It was probably just a matter of time until American ingenuity and entrepreneurial spirit put Scotch whisky in the cross-hairs. Although barley has been the primary grain for Irish and Scotch single malts for a thousand years, American distilleries relegated the plant to a fermentation catalyst and flavor balancer. In the 1990s, Steve McCarthy, proprietor of Oregon’s Clear Creek Distillery/Hood River Distillers, created the first 100% malted barley American whiskey. McCarthy’s Oregon Single Malt Whiskey was a “shot across the bow” of old-world malts, and we’ve never looked back.
By the mid-2000s, multiple distilleries were making American single malts, including St. George Spirits, Stranahan’s, and Balcones. These malts exhibited many of the same characteristics that made Scotch and Irish whiskies beloved. In the past decade, scores of American single malts emerged—including many that rival and even surpass their British Isles predecessors.
In most ways, American single malts mirror Scotch and Irish whiskies, including even the use of peat to dry barley, aging in sherry and bourbon ex-fill casks, and other traditional techniques. Typical barley-based descriptors include nutty, smoky, chocolate or cocoa, toast, cream, vanilla, and a creamy cereal character defined simply as “malty.” The flavors are also similarly impacted by the prior fill product of the casks used in the maturation process. But that’s where the similarities end.
The most profound differences are rooted in two main aspects: production values, and regulatory environment. Scotland and Ireland have very similar climates, both cool and humid. There are certainly some regional differences (inland versus by the sea), but the overall variance is minimal. Not so with American distilleries. Vast differences in climate, particularly in temperature and humidity, drastically alter the maturation process. Whiskeys aged in the hot desert (Texas, Southwest, etc.) mature more quickly than those in the chilly, wet Northeast. It’s one of the primary reasons most American single malts don’t carry age statements (that, and the relative youth of the industry). Some whiskeys aged less than two years possess characteristics similar to those of a 12-year-old Scotch. The impact of the diverse American climate remains something of a trial-and-error experiment as distilleries determine the importance of aging to the flavor structure.

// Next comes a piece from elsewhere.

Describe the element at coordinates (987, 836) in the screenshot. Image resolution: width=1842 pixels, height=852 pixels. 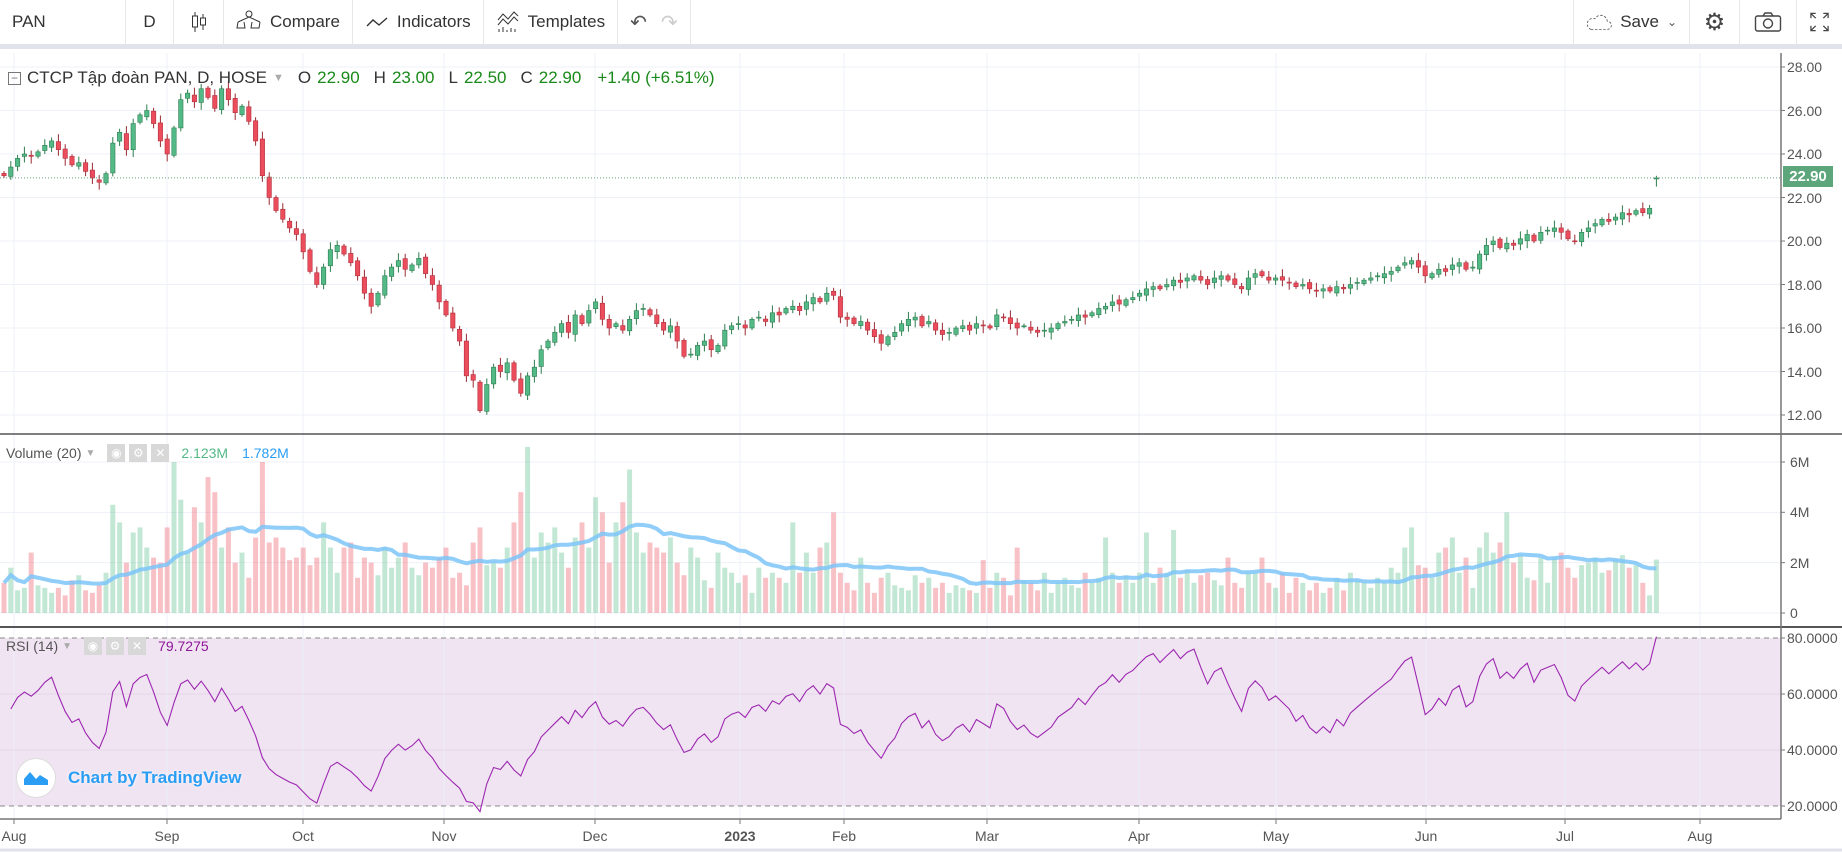
I see `time-axis-tick: Mar` at that location.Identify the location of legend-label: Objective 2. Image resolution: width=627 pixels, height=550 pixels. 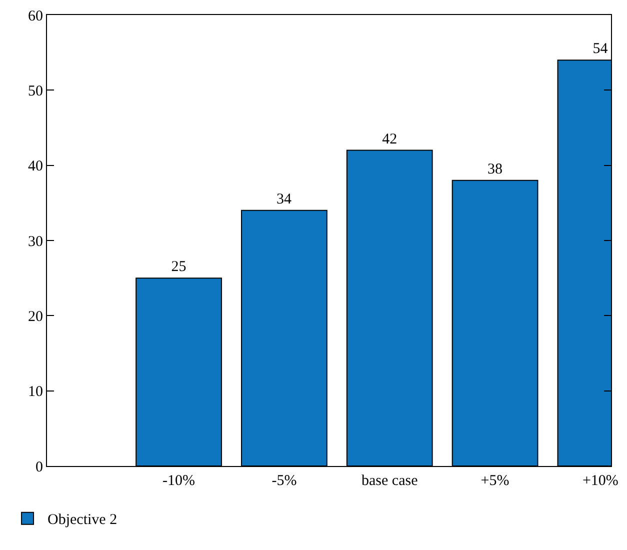
(83, 520).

Additionally, there is a massive differential in labeling and production laws. Whereas the materials and processes used for Scotch and Irish whiskies are highly regulated, American single malts have yet to receive official recognition or the corresponding rules. The situation has created both opportunities and disadvantages for the genre. The lack of strict regulations allows distilleries to experiment with aspects of production not available in Scotland and Ireland. These differences manifest most frequently in the use of wood smoke for drying the barley (as opposed to peat smoking), unique woods for casks, and even the charring of casks—a practice borrowed from bourbon but unheard of in the Old World. Unfortunately, the lack of clear guidelines also makes it easier for less scrupulous producers to play fast and loose with the term “single malt,” an opportunity that can confuse (read “trick”) consumers.
To “establish, promote and protect the category,” a group of distilleries came together to create the American Single Malt Commission. Working with industry members, they created a set of labeling and production standards akin to those imposed by law and treaty for Scotch, Irish, and other American whiskeys. The organization hopes to ensure consistent use of the term “Single malt” and, by extension, higher product quality. It seems a step in the right direction, though compliance remains voluntary, and numerous issues remain unsettled, even for leaders in the category. One thing is for sure: American single malts are among the fastest-growing segments of the whiskey marketplace.
There is more detailed information about American Single Malts, including a list of current producers, at SingleMaltUSA.com. But the best thing to do, of course, is try some for yourself.